Bi⁺⁺⁺ + 3OH^- <--> Bi(OH)₃.

For every hydroxyl ion removed from the solution in this way a hydrogen ion is left free, and the solution becomes acid in reaction.

Reactions of this kind and that described under potassium cyanide are called hydrolysis.

DEFINITION: Hydrolysis is the action of water upon a salt to form an acid and a base, one of which is very slightly dissociated.

Conditions favoring hydrolysis. While hydrolysis is primarily due to the slight extent to which either the acid or the base formed is dissociated, several other factors have an influence upon the extent to which it will take place.

1. Influence of mass. Since hydrolysis is a reversible reaction, the relative masses of the reacting substances influence the point at which equilibrium will be reached. In the equilibrium

BiCl₃ + 3H₂O <--> Bi(OH)₃ + 3HCl

the addition of more water will result in the formation of more bismuth hydroxide and hydrochloric acid. The addition of more hydrochloric acid will convert some of the bismuth hydroxide into bismuth chloride.

2. Formation of insoluble substances. When one of the products of hydrolysis is nearly insoluble in water the solution will become saturated with it as soon as a very little has been formed. All in excess of this will precipitate, and the reaction will go on until the acid set free increases sufficiently to bring about an equilibrium. Thus a considerable amount of bismuth and antimony hydroxides are precipitated when water is added to the chlorides of these elements. The greater the dilution the more hydroxide precipitates. The addition of hydrochloric acid in considerable quantity will, however, redissolve the precipitate.

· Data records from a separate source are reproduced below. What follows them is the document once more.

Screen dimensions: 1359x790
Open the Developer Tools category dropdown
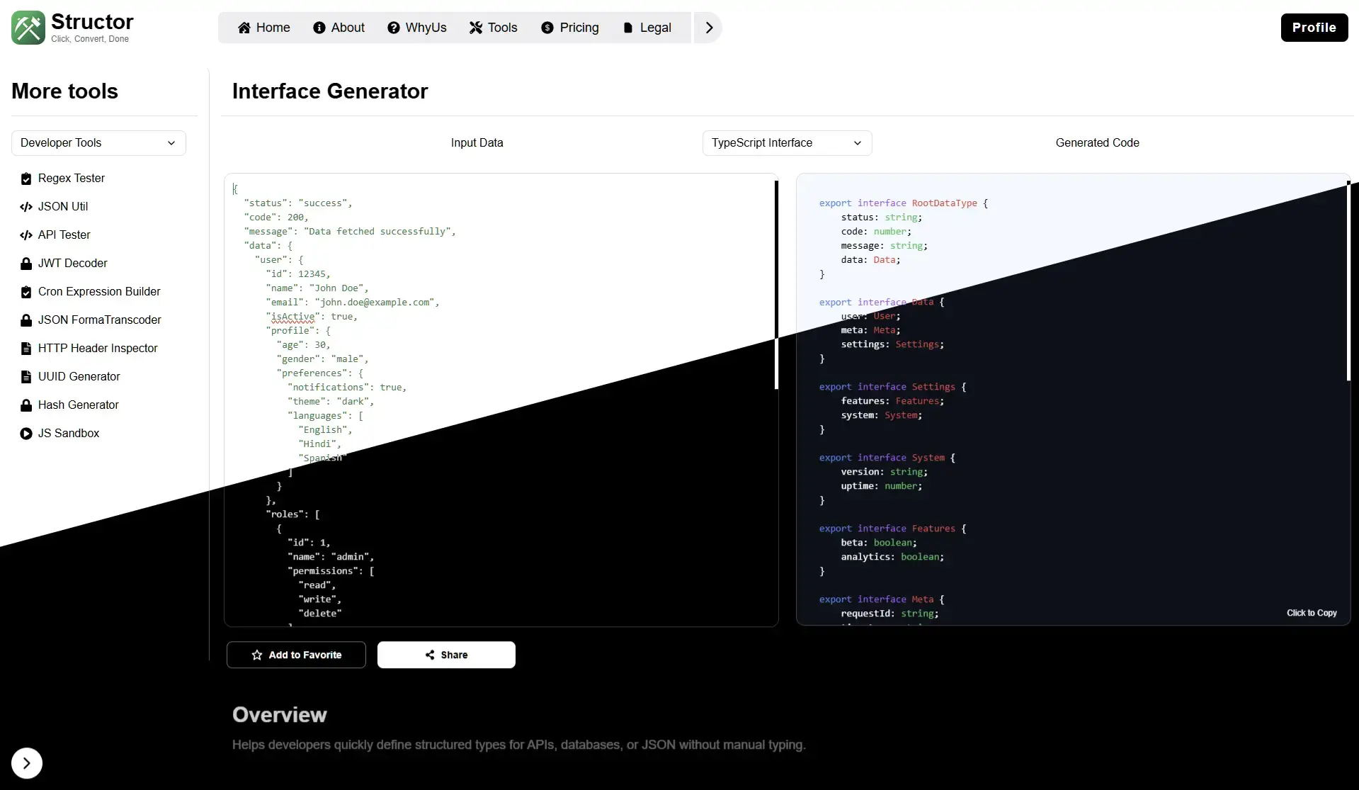coord(98,143)

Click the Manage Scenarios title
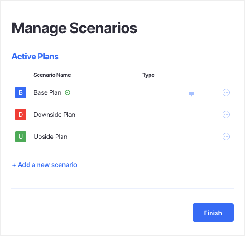click(74, 29)
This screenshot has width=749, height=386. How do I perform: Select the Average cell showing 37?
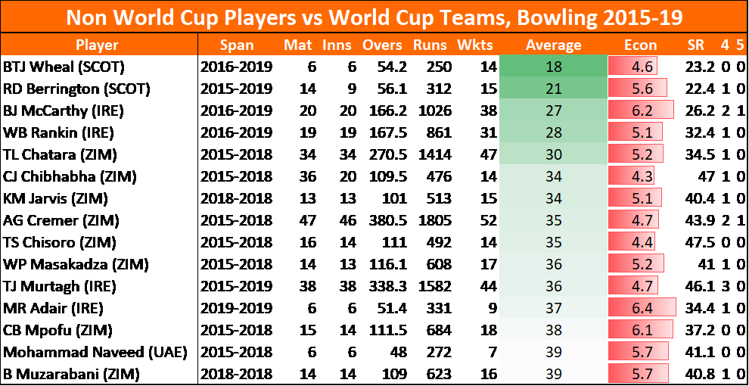(x=553, y=308)
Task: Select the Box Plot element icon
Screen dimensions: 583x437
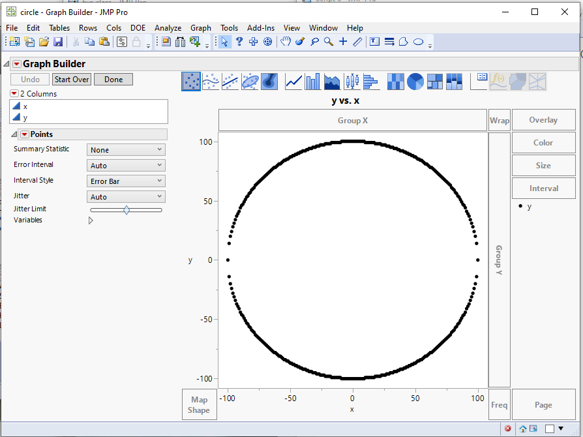Action: [x=352, y=82]
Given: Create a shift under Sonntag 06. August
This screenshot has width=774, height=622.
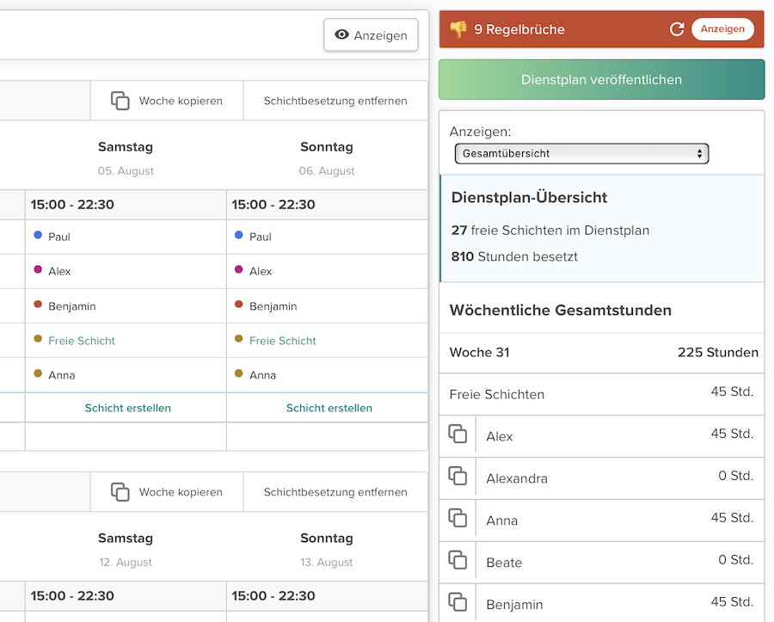Looking at the screenshot, I should coord(329,408).
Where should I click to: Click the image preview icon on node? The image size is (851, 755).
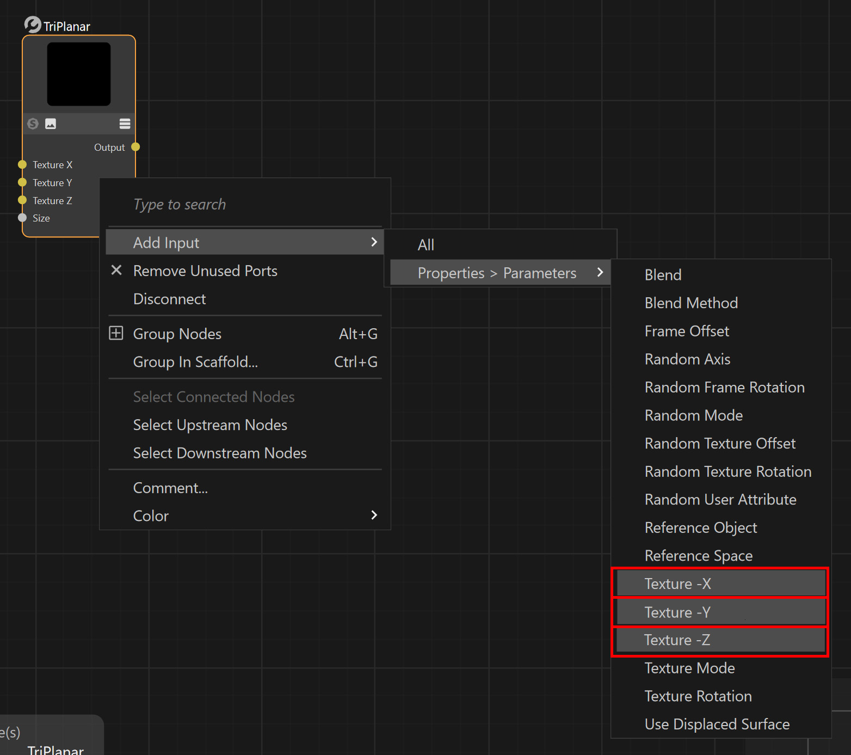click(x=51, y=124)
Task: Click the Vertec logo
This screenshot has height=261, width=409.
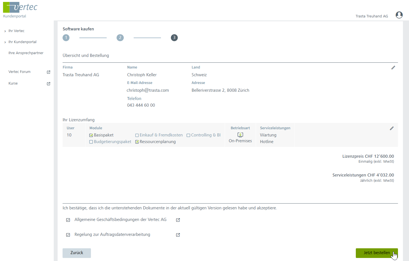Action: pyautogui.click(x=20, y=7)
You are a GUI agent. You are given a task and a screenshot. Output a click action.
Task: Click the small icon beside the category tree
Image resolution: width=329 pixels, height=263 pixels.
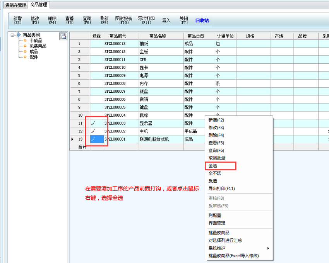63,36
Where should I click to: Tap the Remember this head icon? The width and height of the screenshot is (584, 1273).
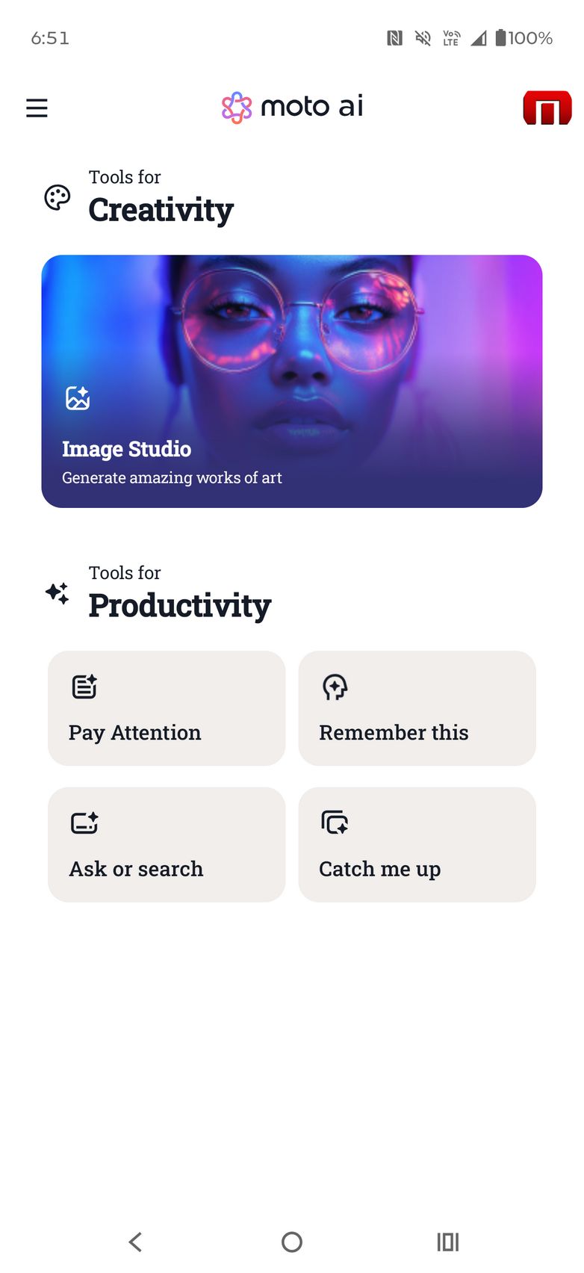pyautogui.click(x=335, y=687)
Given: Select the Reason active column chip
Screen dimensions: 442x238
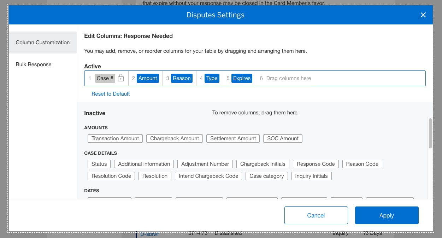Looking at the screenshot, I should point(181,78).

Partial hydrolysis. In many cases the hydrolysis of a salt is only partial, resulting in the formation of basic salts instead of the free base. Most of these basic salts are insoluble in water, which accounts for their ready formation. Thus bismuth chloride may hydrolyze by successive steps, as shown in the equations

BiCl₃ + H₂O = Bi(OH)Cl₂ + HCl,

BiCl₃ + 2H₂O = Bi(OH)₂Cl + 2HCl,

BiCl₃ + 3H₂O = Bi(OH)₃ + 3HCl.

The basic salt so formed may also lose water, as shown in the equation

Bi(OH)₂Cl = BiOCl + H₂O.

The salt represented in the last equation is sometimes called bismuth oxychloride, or bismuthyl chloride. The corresponding nitrate, BiONO₃, is largely used in medicine under the name of subnitrate of bismuth. In these two compounds the group of atoms, BiO, acts as a univalent metallic radical and is called bismuthyl. Similar basic salts are formed by the hydrolysis of antimony salts.